▶ _What to produce_
A line below contains "Select the КСВ", and a later one contains "Given: Click the 1C help question icon". Repeat both, with every line between them, exactly.
━━━━━ Records to use
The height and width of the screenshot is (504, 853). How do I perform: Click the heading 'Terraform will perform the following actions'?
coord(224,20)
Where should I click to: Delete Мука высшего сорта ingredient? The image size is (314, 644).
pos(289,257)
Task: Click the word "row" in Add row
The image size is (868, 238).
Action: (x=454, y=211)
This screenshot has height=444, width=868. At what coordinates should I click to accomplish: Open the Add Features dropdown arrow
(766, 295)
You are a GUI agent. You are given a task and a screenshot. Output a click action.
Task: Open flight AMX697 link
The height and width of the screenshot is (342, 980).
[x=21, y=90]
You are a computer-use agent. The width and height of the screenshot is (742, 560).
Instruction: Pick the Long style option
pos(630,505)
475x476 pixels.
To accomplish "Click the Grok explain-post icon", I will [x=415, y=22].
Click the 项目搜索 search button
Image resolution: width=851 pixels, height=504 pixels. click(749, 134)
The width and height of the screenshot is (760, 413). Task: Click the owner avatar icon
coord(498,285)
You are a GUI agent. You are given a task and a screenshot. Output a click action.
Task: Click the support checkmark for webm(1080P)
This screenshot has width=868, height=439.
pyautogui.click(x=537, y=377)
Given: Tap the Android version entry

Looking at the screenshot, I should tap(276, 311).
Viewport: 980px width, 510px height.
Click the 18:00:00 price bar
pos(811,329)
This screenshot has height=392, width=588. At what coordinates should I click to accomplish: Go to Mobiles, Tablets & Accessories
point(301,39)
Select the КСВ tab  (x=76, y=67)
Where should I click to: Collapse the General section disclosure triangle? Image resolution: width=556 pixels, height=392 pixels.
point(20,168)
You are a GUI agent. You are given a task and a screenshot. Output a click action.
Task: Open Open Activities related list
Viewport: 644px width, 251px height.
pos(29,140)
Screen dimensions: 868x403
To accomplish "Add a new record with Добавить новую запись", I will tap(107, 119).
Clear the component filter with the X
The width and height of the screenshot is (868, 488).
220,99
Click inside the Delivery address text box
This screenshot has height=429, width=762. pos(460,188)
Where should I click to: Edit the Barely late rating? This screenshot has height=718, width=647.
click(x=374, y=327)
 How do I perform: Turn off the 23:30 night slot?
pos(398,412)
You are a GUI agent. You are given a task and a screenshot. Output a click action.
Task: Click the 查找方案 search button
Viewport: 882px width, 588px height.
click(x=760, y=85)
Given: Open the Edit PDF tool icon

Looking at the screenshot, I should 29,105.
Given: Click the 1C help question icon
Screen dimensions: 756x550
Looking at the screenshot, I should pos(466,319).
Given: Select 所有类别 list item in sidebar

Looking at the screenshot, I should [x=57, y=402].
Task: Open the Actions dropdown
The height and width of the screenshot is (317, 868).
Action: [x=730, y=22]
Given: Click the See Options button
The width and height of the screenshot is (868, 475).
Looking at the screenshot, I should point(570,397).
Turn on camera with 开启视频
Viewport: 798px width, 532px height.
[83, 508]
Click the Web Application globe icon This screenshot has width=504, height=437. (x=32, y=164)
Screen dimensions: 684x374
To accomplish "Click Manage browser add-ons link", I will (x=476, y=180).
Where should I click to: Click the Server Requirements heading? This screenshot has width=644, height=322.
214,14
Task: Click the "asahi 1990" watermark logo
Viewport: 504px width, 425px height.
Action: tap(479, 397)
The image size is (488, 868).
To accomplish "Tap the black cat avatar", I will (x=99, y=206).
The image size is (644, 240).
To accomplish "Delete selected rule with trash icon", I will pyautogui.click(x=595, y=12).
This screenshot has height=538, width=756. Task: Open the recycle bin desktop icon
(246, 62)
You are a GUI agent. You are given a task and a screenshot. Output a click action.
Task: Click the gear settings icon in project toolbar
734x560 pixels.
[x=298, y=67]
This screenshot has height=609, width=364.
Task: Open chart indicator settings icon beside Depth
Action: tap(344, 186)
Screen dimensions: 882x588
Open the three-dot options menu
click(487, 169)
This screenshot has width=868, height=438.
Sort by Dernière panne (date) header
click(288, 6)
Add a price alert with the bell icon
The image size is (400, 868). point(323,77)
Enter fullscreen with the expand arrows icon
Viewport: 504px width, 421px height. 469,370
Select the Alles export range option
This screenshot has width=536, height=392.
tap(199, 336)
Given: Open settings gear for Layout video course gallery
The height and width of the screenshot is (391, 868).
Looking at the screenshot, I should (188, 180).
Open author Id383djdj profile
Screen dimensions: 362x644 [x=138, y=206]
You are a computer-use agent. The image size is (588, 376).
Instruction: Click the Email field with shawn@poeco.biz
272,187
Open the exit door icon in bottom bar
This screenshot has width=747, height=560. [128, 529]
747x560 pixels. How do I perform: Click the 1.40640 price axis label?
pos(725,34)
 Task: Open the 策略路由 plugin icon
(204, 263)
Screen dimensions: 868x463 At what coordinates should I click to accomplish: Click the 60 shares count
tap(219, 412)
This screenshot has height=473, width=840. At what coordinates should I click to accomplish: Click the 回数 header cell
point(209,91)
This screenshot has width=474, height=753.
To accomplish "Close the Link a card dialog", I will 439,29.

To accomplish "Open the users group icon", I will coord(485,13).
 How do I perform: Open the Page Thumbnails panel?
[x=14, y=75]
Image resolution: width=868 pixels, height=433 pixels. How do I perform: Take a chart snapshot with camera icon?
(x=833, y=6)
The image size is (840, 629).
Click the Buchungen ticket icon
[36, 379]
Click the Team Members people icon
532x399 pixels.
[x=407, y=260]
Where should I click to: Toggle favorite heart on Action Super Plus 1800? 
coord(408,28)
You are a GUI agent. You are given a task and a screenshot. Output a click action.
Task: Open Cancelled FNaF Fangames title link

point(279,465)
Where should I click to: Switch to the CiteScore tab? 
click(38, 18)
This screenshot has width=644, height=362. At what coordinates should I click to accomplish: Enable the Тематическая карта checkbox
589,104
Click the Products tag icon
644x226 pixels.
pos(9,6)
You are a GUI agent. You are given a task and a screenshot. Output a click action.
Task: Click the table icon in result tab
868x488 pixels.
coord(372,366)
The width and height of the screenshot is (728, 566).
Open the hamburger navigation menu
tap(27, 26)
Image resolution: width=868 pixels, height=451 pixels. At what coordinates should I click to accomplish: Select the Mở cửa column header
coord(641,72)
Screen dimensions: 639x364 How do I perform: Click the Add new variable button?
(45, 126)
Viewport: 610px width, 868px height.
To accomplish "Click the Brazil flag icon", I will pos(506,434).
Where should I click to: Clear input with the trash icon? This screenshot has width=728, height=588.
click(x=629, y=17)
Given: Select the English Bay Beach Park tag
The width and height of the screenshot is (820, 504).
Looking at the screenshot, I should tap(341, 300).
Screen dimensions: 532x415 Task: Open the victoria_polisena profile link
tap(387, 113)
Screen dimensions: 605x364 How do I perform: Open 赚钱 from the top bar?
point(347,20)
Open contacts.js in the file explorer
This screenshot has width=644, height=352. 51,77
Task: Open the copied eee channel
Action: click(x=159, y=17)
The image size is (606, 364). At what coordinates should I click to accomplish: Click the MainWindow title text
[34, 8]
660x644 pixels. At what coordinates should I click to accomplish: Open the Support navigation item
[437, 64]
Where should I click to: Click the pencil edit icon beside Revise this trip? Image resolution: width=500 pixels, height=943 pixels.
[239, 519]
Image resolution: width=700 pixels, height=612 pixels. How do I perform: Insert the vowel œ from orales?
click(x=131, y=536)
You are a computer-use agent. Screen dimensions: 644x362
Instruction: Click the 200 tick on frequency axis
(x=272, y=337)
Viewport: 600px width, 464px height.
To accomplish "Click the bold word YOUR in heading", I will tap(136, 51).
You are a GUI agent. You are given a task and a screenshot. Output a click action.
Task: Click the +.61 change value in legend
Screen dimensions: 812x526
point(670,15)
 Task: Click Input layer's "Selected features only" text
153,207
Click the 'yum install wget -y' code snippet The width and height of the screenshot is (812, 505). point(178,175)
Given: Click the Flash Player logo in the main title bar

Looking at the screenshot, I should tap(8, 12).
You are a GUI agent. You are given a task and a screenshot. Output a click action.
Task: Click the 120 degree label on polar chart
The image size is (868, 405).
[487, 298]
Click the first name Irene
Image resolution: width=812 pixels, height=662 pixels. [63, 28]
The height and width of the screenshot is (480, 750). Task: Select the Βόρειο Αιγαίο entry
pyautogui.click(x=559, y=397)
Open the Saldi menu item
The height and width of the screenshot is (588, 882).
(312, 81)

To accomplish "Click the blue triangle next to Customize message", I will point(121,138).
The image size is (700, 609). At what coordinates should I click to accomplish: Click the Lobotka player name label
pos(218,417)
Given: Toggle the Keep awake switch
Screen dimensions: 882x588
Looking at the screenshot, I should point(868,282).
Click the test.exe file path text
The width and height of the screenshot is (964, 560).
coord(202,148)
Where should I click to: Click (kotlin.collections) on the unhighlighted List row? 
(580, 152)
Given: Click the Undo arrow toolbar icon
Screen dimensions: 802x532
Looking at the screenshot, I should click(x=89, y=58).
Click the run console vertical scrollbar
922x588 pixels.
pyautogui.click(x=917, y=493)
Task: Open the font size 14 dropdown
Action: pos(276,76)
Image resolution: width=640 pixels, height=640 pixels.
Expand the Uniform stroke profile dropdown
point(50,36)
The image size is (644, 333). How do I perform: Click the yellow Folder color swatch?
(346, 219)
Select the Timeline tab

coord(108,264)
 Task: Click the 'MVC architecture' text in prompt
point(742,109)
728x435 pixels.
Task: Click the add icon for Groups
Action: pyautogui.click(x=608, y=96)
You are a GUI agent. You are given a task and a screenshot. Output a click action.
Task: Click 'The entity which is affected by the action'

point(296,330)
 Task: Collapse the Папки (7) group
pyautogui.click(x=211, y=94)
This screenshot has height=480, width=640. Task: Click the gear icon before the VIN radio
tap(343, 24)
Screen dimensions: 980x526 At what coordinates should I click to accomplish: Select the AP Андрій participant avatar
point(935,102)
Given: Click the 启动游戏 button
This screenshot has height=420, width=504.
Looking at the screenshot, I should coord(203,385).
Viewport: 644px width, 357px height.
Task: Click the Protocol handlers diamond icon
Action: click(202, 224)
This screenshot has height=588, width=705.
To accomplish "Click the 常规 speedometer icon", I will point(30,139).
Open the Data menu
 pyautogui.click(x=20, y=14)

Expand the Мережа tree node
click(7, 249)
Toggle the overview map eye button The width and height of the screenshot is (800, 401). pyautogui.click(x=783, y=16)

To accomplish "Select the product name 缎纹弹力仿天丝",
━━━━━━━━━━
▶ _Reply_
Select the КСВ tab  (x=76, y=67)
Where should I click to: Collapse the General section disclosure triangle? Image resolution: width=556 pixels, height=392 pixels.
point(20,168)
You are a GUI agent. You are given a task and a screenshot. Output a click action.
Task: Open Open Activities related list
Viewport: 644px width, 251px height.
pos(29,140)
Screen dimensions: 868x403
To accomplish "Add a new record with Добавить новую запись", I will tap(107, 119).
Clear the component filter with the X
The width and height of the screenshot is (868, 488).
220,99
Click inside the Delivery address text box
This screenshot has height=429, width=762. pos(460,188)
Where should I click to: Edit the Barely late rating? This screenshot has height=718, width=647.
click(x=374, y=327)
 How do I perform: Turn off the 23:30 night slot?
pos(398,412)
You are a GUI agent. You are given a task and a screenshot. Output a click action.
Task: Click the 查找方案 search button
Viewport: 882px width, 588px height.
click(x=760, y=85)
Given: Open the Edit PDF tool icon

Looking at the screenshot, I should 29,105.
Given: Click the 1C help question icon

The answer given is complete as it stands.